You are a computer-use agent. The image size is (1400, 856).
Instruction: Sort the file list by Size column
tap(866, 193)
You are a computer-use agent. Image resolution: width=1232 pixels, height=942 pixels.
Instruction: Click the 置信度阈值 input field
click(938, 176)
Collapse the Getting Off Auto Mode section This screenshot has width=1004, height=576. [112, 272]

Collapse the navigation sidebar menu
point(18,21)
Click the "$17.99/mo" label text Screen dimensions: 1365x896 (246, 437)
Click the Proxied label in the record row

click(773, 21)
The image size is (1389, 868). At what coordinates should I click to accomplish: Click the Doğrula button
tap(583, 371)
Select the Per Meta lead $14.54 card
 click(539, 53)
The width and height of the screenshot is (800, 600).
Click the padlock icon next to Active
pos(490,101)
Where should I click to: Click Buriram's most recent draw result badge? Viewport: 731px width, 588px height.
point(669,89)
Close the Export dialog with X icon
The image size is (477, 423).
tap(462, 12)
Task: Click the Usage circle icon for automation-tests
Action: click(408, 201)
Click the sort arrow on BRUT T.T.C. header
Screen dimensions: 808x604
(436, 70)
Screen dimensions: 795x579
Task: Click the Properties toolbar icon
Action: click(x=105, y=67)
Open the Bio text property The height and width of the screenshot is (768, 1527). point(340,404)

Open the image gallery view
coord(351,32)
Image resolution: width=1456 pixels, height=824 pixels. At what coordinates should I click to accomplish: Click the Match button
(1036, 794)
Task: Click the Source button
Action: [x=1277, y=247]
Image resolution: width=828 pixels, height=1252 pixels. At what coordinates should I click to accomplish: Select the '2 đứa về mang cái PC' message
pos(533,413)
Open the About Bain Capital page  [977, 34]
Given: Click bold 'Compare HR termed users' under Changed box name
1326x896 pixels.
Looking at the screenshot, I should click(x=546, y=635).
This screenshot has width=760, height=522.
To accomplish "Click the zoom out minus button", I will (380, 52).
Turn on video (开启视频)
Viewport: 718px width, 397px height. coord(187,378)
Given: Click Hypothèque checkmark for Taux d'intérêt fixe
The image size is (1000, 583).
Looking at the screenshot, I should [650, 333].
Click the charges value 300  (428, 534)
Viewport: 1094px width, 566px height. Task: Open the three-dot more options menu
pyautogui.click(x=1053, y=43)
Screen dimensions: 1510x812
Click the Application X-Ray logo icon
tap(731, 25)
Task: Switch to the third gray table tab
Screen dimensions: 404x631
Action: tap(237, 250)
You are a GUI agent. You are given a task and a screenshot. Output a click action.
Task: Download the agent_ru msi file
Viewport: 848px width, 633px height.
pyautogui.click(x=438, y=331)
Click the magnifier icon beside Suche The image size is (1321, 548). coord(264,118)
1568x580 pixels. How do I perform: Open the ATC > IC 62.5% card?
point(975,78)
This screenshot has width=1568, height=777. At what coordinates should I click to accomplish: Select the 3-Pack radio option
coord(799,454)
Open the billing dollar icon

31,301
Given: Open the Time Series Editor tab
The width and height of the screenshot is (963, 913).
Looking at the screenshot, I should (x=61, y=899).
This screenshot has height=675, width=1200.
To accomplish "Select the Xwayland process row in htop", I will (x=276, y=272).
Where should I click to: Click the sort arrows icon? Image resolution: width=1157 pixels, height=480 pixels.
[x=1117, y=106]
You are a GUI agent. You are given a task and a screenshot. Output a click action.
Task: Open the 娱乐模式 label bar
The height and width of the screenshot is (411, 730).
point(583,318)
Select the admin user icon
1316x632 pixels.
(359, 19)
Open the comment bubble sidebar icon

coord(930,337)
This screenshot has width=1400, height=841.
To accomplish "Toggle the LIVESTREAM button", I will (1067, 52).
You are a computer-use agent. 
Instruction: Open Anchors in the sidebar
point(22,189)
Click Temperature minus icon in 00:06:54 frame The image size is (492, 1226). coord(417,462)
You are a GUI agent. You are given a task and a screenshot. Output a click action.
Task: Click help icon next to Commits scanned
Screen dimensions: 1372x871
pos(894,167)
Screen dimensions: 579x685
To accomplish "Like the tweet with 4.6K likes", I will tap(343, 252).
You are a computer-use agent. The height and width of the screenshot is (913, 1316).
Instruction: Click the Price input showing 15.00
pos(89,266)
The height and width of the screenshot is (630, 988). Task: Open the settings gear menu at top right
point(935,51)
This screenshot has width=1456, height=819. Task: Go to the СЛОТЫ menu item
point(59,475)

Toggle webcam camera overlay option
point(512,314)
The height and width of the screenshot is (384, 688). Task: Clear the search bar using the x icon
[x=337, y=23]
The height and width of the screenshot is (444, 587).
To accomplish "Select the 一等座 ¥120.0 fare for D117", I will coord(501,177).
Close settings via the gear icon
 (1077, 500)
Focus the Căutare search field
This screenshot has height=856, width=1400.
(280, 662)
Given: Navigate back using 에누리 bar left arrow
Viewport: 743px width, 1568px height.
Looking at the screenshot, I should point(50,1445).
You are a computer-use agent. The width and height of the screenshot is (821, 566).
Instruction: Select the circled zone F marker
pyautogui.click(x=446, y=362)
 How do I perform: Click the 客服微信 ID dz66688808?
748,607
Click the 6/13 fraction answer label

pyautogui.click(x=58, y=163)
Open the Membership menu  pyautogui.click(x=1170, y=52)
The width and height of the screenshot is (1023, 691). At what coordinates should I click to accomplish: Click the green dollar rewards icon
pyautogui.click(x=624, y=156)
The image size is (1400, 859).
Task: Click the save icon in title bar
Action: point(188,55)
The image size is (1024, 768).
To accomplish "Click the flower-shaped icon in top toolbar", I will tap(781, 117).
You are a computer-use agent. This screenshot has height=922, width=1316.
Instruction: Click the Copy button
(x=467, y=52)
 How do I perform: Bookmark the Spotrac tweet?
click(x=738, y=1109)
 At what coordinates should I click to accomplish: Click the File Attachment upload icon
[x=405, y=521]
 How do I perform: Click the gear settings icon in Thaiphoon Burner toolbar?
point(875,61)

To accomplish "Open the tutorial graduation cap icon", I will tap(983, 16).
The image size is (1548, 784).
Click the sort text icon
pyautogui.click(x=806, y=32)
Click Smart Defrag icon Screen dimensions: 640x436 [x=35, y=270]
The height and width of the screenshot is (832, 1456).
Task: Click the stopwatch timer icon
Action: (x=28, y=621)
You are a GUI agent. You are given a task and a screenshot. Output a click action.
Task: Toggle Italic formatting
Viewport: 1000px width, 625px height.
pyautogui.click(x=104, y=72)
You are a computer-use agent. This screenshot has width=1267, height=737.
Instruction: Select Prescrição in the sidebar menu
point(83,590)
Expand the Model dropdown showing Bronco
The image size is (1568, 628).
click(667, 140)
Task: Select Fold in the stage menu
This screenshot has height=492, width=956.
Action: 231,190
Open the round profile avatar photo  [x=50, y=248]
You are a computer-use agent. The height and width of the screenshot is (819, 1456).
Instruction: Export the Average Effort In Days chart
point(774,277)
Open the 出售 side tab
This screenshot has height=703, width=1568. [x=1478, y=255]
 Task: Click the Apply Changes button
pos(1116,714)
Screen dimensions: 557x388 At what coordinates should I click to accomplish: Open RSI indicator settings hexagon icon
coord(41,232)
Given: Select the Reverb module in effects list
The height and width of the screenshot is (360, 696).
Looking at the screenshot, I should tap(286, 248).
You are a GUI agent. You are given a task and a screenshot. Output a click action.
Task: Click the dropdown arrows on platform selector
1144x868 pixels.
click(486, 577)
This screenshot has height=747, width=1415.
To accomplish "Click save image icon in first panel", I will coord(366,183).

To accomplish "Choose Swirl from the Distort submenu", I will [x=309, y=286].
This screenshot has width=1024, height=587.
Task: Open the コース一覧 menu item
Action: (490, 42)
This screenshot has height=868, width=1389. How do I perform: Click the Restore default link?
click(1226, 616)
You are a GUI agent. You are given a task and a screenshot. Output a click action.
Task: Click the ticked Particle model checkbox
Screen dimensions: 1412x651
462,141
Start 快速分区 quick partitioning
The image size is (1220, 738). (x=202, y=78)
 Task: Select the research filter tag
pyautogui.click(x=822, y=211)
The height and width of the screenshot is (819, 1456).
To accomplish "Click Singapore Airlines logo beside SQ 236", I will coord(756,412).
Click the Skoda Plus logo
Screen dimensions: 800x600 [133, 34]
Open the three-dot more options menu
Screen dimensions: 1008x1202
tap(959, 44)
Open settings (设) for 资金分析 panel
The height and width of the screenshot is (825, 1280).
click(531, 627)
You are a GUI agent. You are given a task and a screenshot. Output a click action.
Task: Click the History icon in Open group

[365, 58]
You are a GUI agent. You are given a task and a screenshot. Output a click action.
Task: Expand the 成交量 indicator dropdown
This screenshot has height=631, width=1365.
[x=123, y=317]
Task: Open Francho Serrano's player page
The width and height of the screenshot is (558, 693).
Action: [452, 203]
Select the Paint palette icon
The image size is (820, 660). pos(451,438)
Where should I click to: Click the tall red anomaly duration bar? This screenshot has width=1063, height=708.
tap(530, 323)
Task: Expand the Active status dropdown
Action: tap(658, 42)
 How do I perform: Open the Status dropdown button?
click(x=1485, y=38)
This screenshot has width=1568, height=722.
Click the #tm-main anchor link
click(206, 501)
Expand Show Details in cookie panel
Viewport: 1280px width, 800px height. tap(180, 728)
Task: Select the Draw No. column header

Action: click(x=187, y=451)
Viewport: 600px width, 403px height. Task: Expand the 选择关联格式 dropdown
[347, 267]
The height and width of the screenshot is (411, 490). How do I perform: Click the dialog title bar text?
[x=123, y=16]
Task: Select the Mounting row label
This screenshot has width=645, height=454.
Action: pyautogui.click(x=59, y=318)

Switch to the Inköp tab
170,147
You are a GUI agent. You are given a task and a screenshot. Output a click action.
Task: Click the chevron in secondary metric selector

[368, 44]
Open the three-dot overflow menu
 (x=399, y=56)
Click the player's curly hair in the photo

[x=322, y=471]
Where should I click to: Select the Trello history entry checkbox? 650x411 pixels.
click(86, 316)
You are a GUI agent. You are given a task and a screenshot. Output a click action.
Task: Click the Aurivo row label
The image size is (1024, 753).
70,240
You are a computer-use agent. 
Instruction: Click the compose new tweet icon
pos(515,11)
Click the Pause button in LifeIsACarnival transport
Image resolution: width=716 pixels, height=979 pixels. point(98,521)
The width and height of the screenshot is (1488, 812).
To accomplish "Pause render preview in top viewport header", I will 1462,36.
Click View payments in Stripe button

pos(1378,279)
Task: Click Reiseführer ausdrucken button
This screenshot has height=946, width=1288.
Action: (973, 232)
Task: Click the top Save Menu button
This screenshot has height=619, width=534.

# # # #

● **Given request**
Could you reproduce the entries starting at the very first one and ending at the line containing "point(669,89)", renaming "Instruction" to "Command" and leaving everything else unchanged?

● **Reply to the task**
You are a computer-use agent. The image size is (1400, 856).
Command: Sort the file list by Size column
tap(866, 193)
You are a computer-use agent. Image resolution: width=1232 pixels, height=942 pixels.
Command: Click the 置信度阈值 input field
click(938, 176)
Collapse the Getting Off Auto Mode section This screenshot has width=1004, height=576. [112, 272]

Collapse the navigation sidebar menu
point(18,21)
Click the "$17.99/mo" label text Screen dimensions: 1365x896 (246, 437)
Click the Proxied label in the record row

click(773, 21)
The image size is (1389, 868). At what coordinates should I click to accomplish: Click the Doğrula button
tap(583, 371)
Select the Per Meta lead $14.54 card
 click(539, 53)
The width and height of the screenshot is (800, 600).
Click the padlock icon next to Active
pos(490,101)
Where should I click to: Click Buriram's most recent draw result badge? Viewport: 731px width, 588px height.
point(669,89)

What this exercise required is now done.